-- Problem --
What lines below include the string "agent"? Pick them out and copy them.

-- Supplied material --
════

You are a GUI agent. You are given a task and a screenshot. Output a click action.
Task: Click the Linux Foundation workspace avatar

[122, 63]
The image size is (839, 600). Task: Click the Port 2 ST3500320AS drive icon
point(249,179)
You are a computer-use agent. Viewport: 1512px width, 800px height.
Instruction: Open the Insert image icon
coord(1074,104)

════

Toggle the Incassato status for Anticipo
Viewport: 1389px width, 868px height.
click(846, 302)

════

-- Result of this exercise --
You are a GUI agent. You are given a task and a screenshot. Output a click action.
You are a computer-use agent. Viewport: 1512px width, 800px height.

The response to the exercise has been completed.